Chicago police believe the gunman who shot a 1-year-old boy in the head Thursday night might have been aiming for his mother as they sat in an SUV on the South Side.

“We believe the mother was the potential target,” police spokesman Anthony Guglielmi said Friday. “This was not random.”

Police sources said detectives are not sure of the motive but that the boy’s mother has been shot in the past.

The boy’s father is serving time in a federal prison downstate for identity theft and is due to be released in two months. The father of the boy’s older brother, who also was in the SUV, was killed in a previous shooting. Details were not available.

No one was in custody, but churches and community groups have offered $13,500 in reward money.

The boy’s grandmother had been dropping someone off at a home in the 9900 block of South Throop Street around 5:30 p.m.
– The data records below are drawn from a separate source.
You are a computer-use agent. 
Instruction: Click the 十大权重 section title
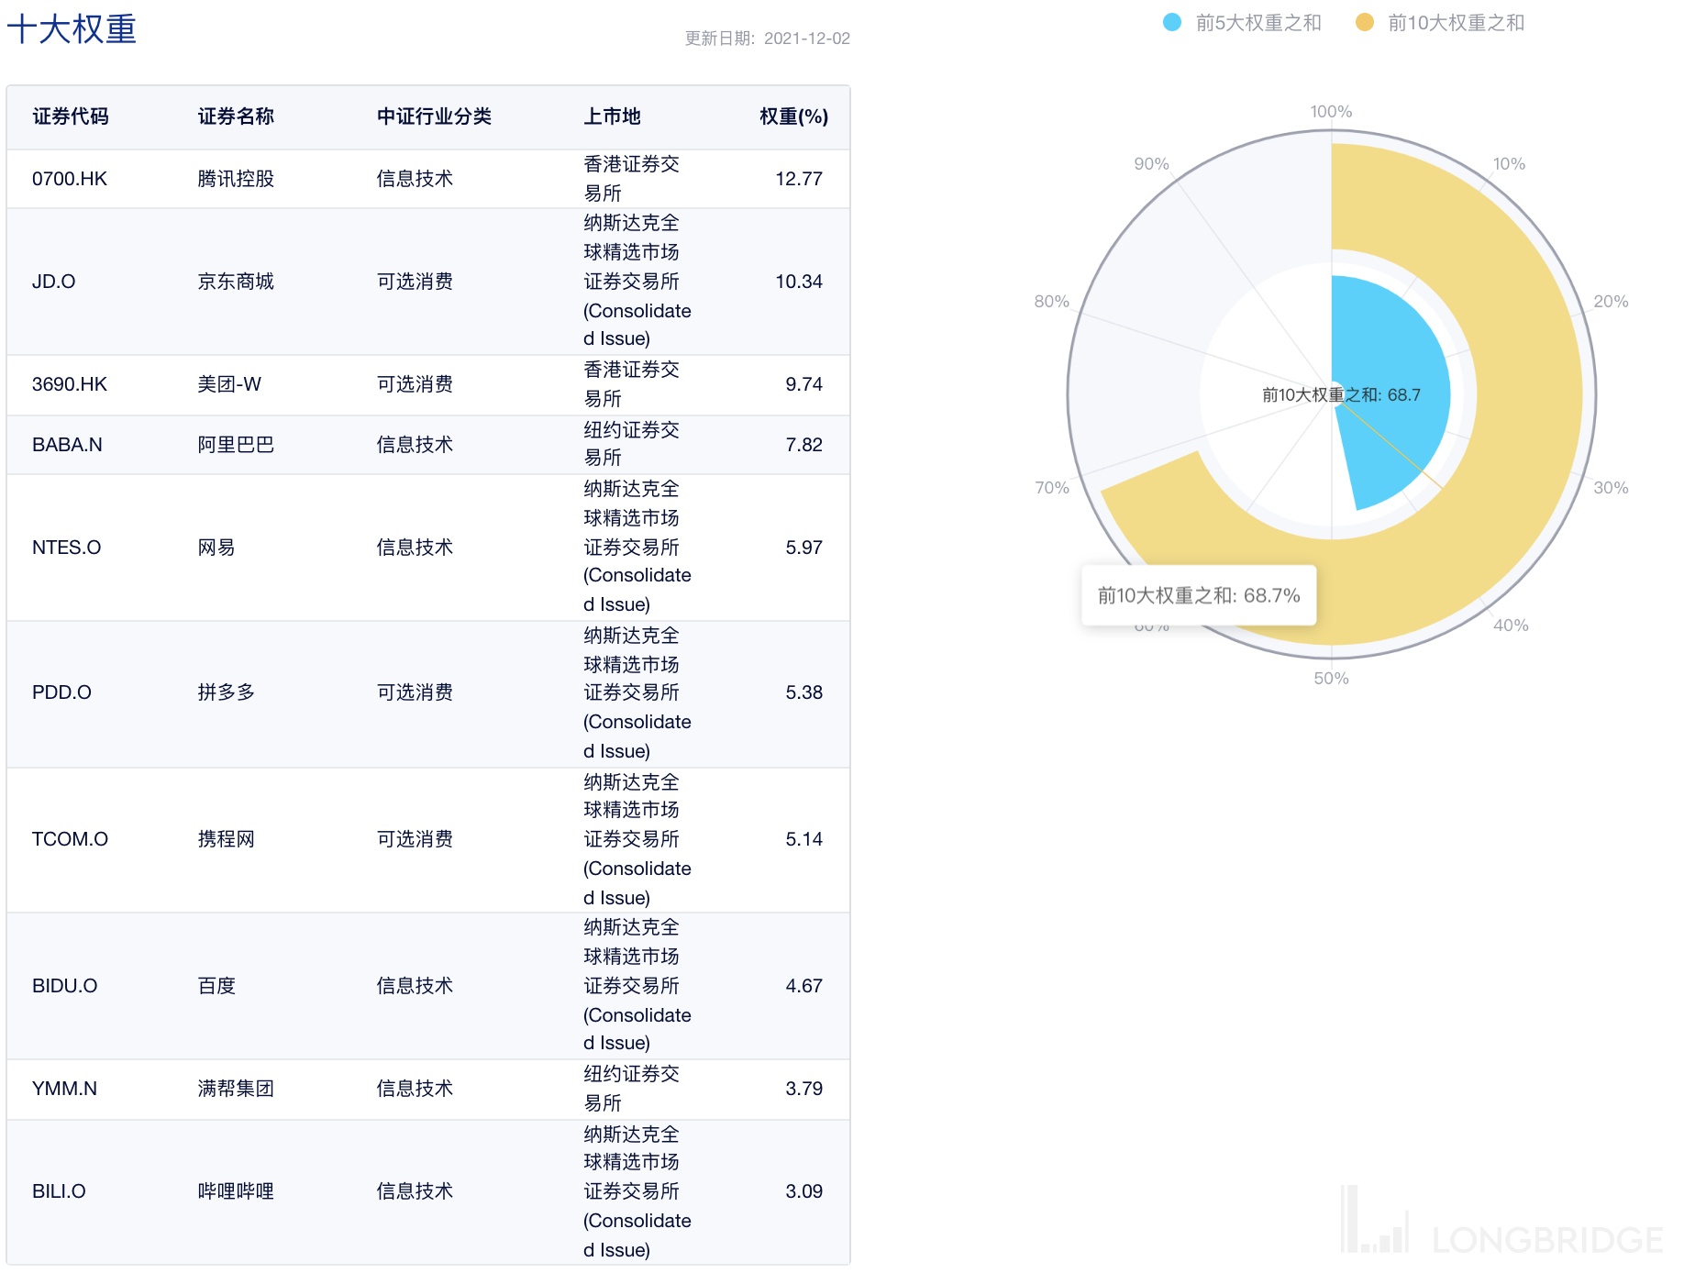click(x=72, y=29)
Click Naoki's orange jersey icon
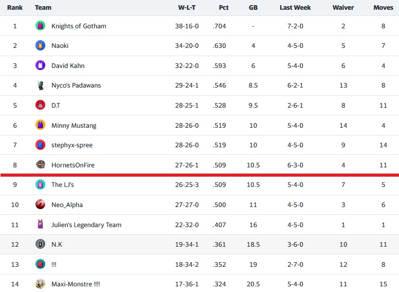Viewport: 399px width, 292px height. tap(40, 46)
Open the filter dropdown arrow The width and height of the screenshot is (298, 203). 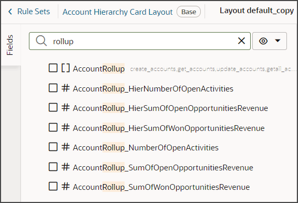point(278,40)
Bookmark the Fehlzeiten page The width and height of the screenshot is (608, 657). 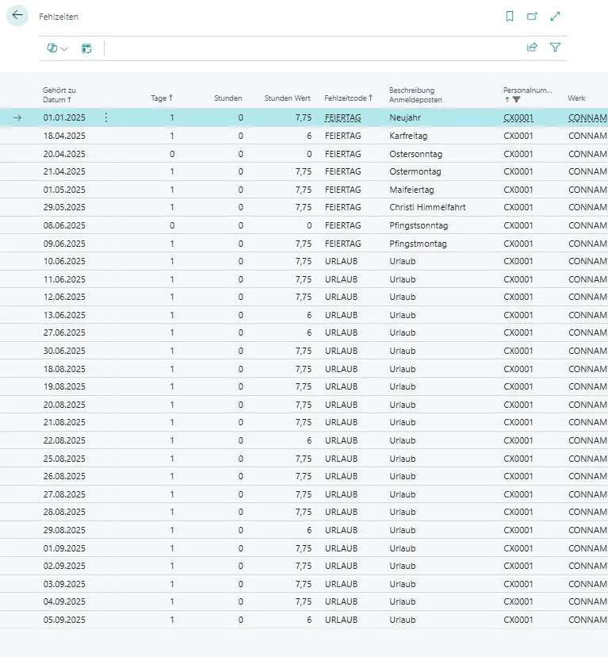[x=510, y=16]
Thursday when a dark sedan pulled up and as many as eight shots were fired, Guglielmi said.

The grandmother checked inside the car and saw that the 1-year-old, identified as Dejon Irving, had been shot.

She drove to Little Company of Mary Hospital in Evergreen Park, and the boy was transferred from there to Comer Children’s Hospital in “very critical” condition, police said.

“He’s on life support and it doesn’t look good,” the boy’s grandfather, Melvin Freeman, told reporters outside the hospital. “He was just a baby.”

Dejon’s older brother and another boy also were in the back seat and Dejon’s mother was in the front passenger seat, but none of them was injured, family said. The boys are 4 and 5 years old.

The passenger side of the SUV had at least eight bullet holes, marked with stickers by evidence technicians.

Freeman said his grandson “made your day. He was walking, he was a fun baby.”

“We need to put these guns down,” he continued. “The summer is coming, we need to put them down. Our babies are dying. We need to stop doing this. Could we please put these guns down and let these babies live? Let these babies live.”

Anyone with information can call detectives at 312-747-8271 or St. Sabina Church, which is coordinating the reward money, at 773-483-4300. Police said tips also can be sent to www.cpdtip.com.

“Let’s help this baby, let’s bring these perpetrators in,” community activist Andrew Holmes said outside the hospital Friday afternoon.